# TASK STATEMENT:
The reply is to be an exact repetition of the entries that follow, with each picture left out.

# EXERCISE INPUTS:
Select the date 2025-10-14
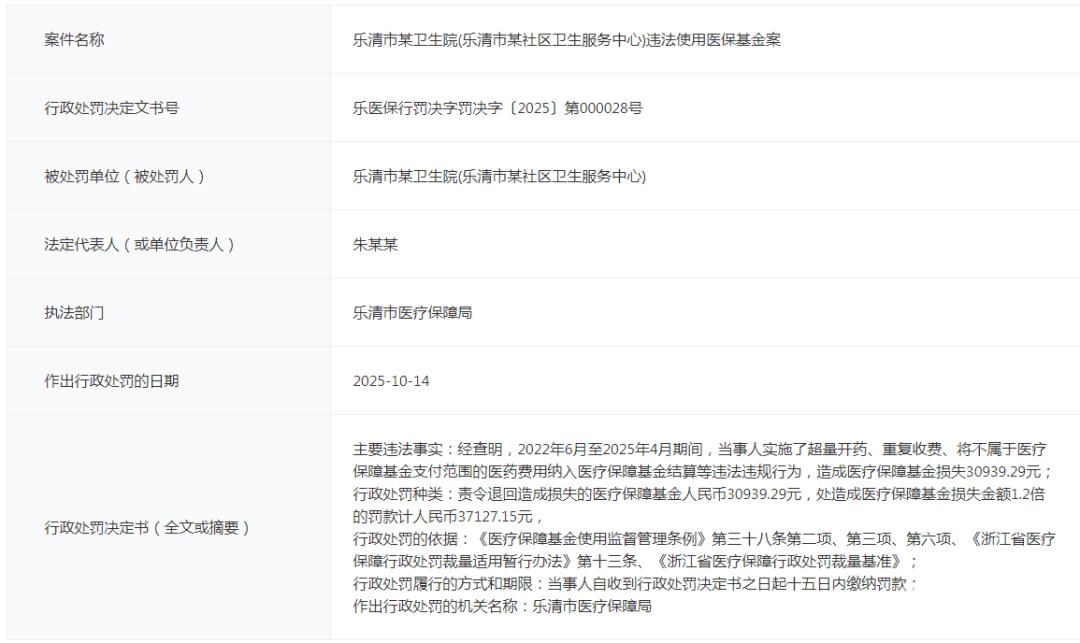 [392, 381]
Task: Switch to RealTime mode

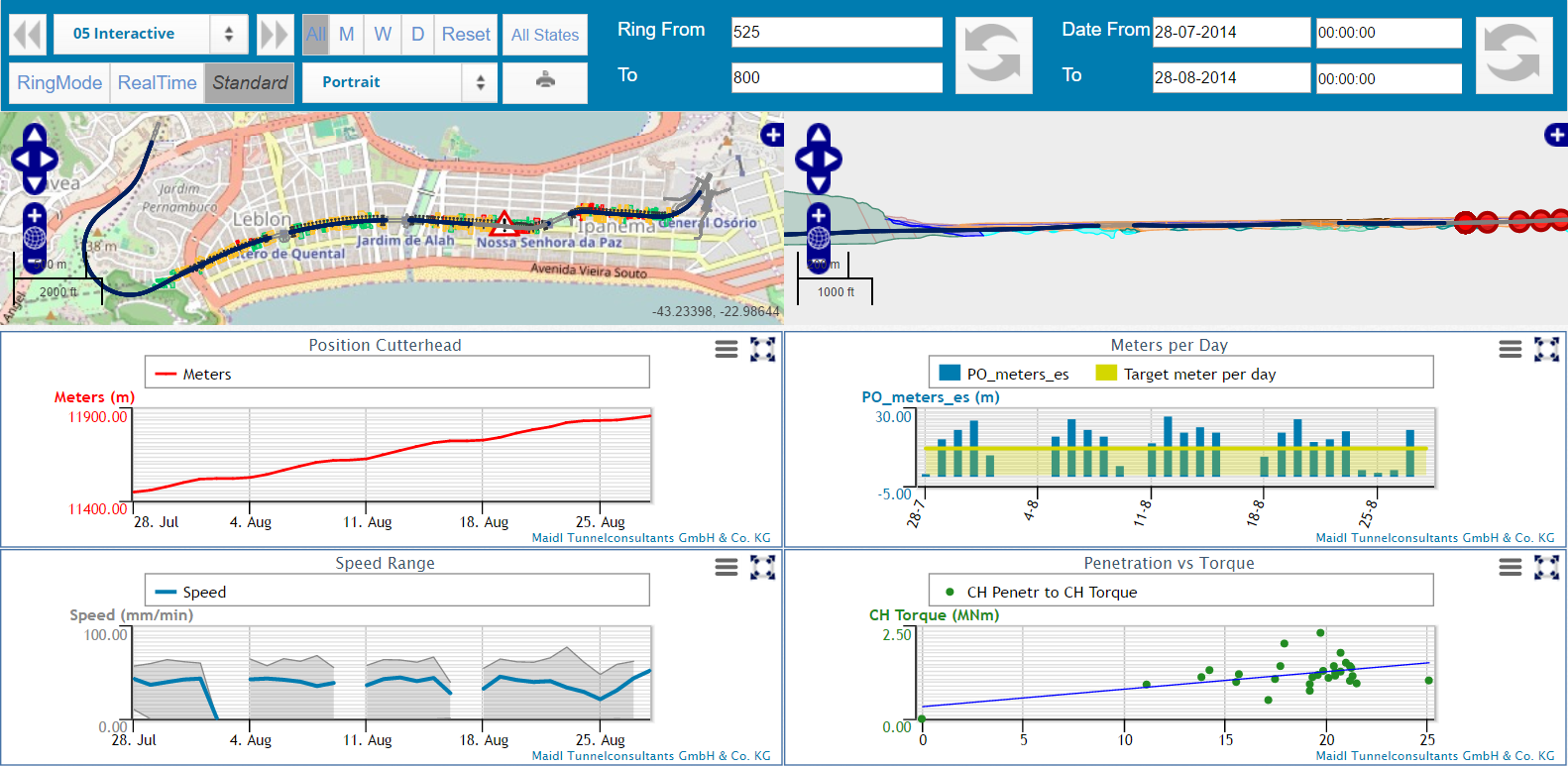Action: (157, 82)
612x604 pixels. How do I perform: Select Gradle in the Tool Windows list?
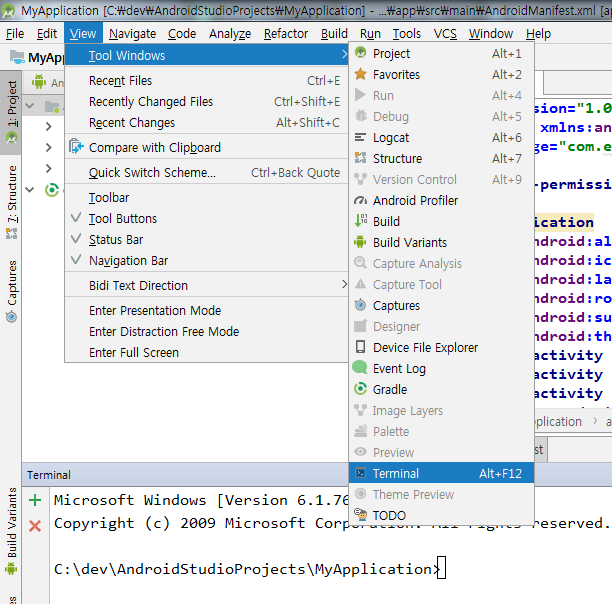coord(389,390)
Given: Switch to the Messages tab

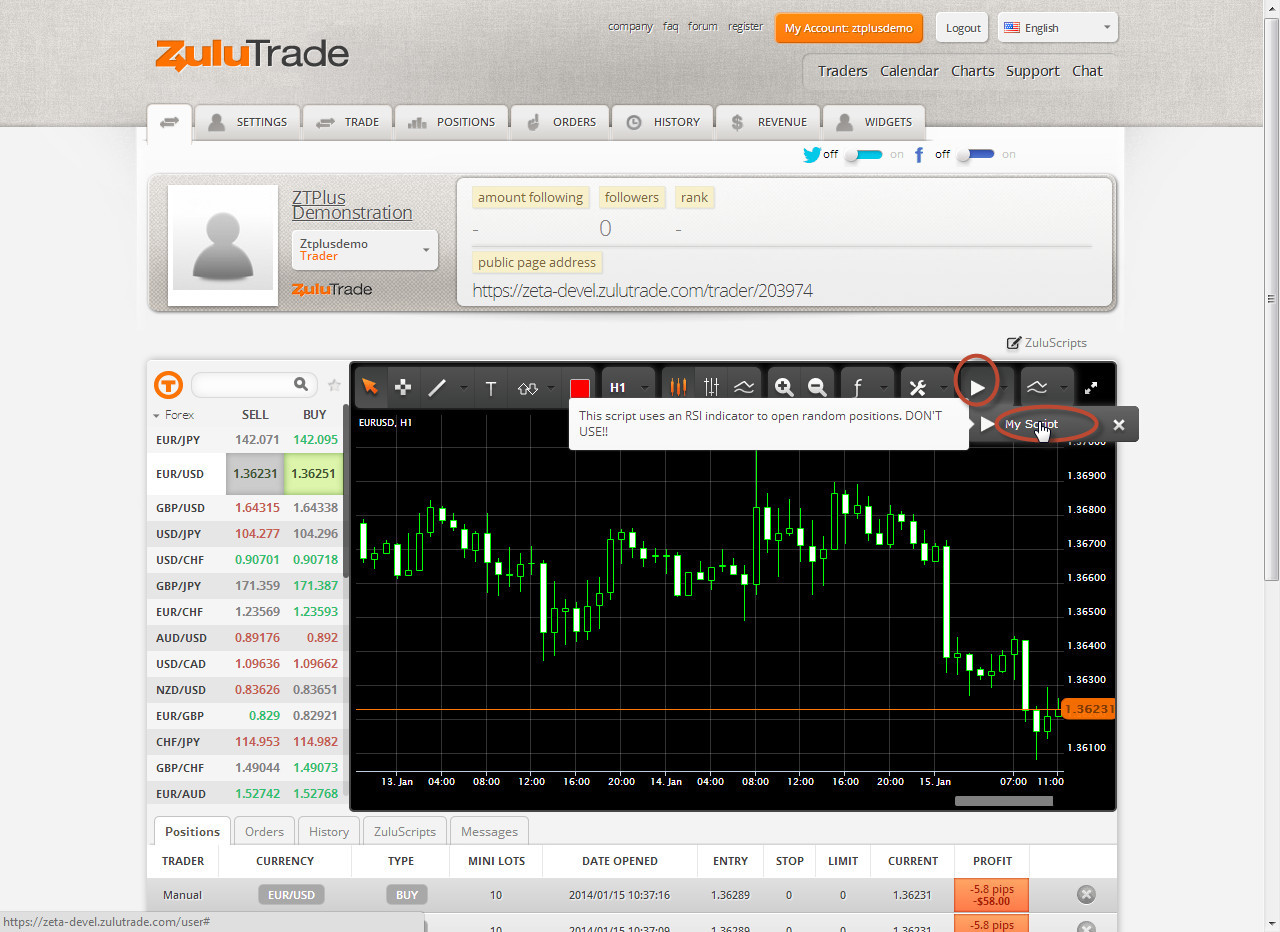Looking at the screenshot, I should (489, 831).
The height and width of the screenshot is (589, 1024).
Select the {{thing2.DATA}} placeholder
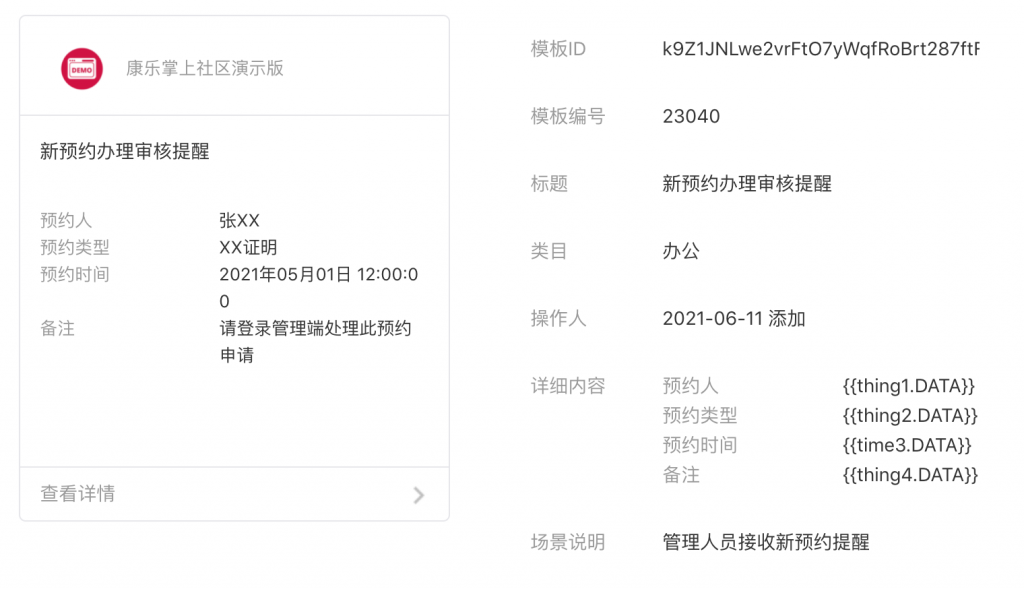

# WRITTEN REPLY:
Select the date 2025-10-14
 [392, 381]
Task: Switch to RealTime mode

Action: (157, 82)
612x604 pixels. How do I perform: Select Gradle in the Tool Windows list?
coord(389,390)
Given: Switch to the Messages tab

Looking at the screenshot, I should (489, 831).
The height and width of the screenshot is (589, 1024).
Select the {{thing2.DATA}} placeholder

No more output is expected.